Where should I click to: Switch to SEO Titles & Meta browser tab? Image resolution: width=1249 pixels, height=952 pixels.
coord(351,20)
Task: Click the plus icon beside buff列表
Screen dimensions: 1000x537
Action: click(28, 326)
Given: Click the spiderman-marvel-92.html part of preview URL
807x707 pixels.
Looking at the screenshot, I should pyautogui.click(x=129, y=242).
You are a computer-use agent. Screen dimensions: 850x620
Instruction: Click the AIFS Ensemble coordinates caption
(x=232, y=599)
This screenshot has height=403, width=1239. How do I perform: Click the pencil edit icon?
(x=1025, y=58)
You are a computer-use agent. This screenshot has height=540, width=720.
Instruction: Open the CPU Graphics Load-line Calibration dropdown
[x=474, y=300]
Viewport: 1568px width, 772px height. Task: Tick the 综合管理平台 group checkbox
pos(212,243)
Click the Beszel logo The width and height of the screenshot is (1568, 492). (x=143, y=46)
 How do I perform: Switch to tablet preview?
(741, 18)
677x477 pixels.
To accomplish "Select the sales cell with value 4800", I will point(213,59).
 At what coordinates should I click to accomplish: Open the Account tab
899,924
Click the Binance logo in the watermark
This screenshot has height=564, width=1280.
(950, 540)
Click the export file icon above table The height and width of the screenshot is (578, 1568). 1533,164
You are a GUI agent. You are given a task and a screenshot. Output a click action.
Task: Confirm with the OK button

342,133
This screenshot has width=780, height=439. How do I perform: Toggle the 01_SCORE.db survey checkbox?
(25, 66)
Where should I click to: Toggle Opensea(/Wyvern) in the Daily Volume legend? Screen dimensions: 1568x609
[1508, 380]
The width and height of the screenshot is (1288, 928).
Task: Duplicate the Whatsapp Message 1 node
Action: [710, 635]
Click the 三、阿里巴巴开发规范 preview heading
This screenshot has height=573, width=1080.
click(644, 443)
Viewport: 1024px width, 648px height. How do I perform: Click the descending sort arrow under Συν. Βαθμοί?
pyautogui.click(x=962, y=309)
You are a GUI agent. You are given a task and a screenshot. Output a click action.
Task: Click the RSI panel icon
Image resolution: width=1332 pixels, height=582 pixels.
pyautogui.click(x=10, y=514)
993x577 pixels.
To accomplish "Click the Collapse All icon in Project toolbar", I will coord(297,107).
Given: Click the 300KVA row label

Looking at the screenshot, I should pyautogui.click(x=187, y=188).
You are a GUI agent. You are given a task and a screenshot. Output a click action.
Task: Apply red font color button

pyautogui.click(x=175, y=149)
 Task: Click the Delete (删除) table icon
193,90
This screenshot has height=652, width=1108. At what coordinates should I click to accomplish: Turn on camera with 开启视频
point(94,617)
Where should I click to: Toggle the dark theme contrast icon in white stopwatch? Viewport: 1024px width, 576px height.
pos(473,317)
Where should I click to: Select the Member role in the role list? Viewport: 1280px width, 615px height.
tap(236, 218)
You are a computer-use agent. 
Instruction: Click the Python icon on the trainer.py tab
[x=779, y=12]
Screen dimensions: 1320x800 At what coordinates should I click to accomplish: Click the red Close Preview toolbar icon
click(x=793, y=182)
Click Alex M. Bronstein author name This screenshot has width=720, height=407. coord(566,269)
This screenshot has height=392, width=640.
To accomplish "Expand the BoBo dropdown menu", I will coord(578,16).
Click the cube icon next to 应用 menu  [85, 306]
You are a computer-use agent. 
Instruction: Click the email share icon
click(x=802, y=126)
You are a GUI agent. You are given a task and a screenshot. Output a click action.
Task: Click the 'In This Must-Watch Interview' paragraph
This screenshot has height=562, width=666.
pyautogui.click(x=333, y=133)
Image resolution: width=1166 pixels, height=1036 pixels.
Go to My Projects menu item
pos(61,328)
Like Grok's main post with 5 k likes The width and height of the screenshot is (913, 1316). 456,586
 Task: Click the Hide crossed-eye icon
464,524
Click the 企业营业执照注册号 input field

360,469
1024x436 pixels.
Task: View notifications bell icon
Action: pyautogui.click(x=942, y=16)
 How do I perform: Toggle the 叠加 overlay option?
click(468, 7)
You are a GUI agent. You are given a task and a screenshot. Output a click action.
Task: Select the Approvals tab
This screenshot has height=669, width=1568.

-- -- --

WHAT YOU SHOULD DO:
Above are the records. Copy the lines beginning at the one that has "Instruction: Click the email share icon" and ending with the one that has "Image resolution: width=1166", unchanged.

WRITTEN ANSWER:
Instruction: Click the email share icon
click(x=802, y=126)
You are a GUI agent. You are given a task and a screenshot. Output a click action.
Task: Click the 'In This Must-Watch Interview' paragraph
This screenshot has height=562, width=666.
pyautogui.click(x=333, y=133)
Image resolution: width=1166 pixels, height=1036 pixels.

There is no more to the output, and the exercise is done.